Stable Matchings in Practice: A Constraint Programming Approach
Zhaohong Sun, Naoyuki Yamada, Yoshihiro Takenami, Daisuke Moriwaki, Makoto Yokoo
TL;DR
This paper tackles the waiting-child problem in Japan's daycare market, a two-sided matching setting augmented by transfers, siblings, and transferable quotas, formalized as $I=(C,F,D,\omega,\succ_F,\succ_C,\succ_D,G,Q)$. It introduces a constraint programming–based approach (CP-SAT via Google OR-Tools) to compute a stable, individually rational, and feasible matching that minimizes blocking coalitions and maximizes the number of children matched, using variables such as $x[f,p]$, $x[c,d]$, $\alpha[f,p]$, $\gamma[f,p,d,G_d]$, and $\beta[f,p]$, with $∑$-style objective formulations $∑_{f,p} β[f,p]$ and $∑_{c} ∑_{p} x[c,p]$. The authors establish NP-hardness results for stability-involving daycare matchings, provide a practical CP model, and demonstrate substantial empirical gains over current commercial methods on real municipal data (Shibuya, Tama, Koriyama), including improvements in both matches and stability, with data sizes ranging from 550 to 1589 children and 33 to 86 daycares. The work also highlights indifference handling, limited blocking coalitions, and transferable quotas as factors affecting outcomes, and discusses broader applicability to hospital-doctor and school-choice problems, along with public policy implications and open-source release.
Abstract
We study a practical two-sided matching problem of allocating children to daycare centers, which has significant social implications. We are cooperating with several municipalities in Japan and our goal is to devise a reliable and trustworthy clearing algorithm to deal with the problem. In this paper, we describe the design of our new algorithm that minimizes the number of unmatched children while ensuring stability.
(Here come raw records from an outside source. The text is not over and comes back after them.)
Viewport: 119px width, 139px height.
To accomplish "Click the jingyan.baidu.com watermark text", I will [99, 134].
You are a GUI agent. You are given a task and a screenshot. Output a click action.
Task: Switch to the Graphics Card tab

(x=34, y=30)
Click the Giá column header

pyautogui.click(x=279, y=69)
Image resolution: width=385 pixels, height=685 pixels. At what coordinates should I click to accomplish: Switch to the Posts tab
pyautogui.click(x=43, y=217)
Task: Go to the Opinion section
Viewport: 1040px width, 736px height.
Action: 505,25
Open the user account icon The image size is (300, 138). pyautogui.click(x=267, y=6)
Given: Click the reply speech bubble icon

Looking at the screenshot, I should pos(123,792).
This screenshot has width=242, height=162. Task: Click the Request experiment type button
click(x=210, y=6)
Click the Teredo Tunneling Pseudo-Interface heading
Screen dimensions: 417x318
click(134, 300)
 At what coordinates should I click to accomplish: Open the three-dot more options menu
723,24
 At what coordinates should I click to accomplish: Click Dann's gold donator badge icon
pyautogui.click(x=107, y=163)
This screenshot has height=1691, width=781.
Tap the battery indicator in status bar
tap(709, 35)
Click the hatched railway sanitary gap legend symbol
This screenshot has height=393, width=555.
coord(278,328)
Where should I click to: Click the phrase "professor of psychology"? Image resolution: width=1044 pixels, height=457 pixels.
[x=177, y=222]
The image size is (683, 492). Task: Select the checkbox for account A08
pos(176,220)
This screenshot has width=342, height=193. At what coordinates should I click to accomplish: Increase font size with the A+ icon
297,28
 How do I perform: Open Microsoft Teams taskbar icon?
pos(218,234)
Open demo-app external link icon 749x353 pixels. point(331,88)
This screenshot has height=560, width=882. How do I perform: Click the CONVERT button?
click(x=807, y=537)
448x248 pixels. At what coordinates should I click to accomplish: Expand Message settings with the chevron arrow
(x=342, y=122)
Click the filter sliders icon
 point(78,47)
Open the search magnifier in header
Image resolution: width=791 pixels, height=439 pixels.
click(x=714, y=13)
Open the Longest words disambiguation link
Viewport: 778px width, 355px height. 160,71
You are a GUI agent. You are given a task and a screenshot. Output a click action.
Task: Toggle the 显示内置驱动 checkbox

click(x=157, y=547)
We evaluate our algorithm using real-life data sets, and experimental results demonstrate that our algorithm surpasses the commercial software that currently dominates the market in terms of both the number of matched children and the number of blocking coalitions (measuring stability). Our findings have been reported to local governments, and some are considering adopting our proposed algorithm in the near future, instead of the existing solution. Moreover, our model and algorithm have broader applicability to other important matching markets, such as hospital-doctor matching with couples and school choice with siblings.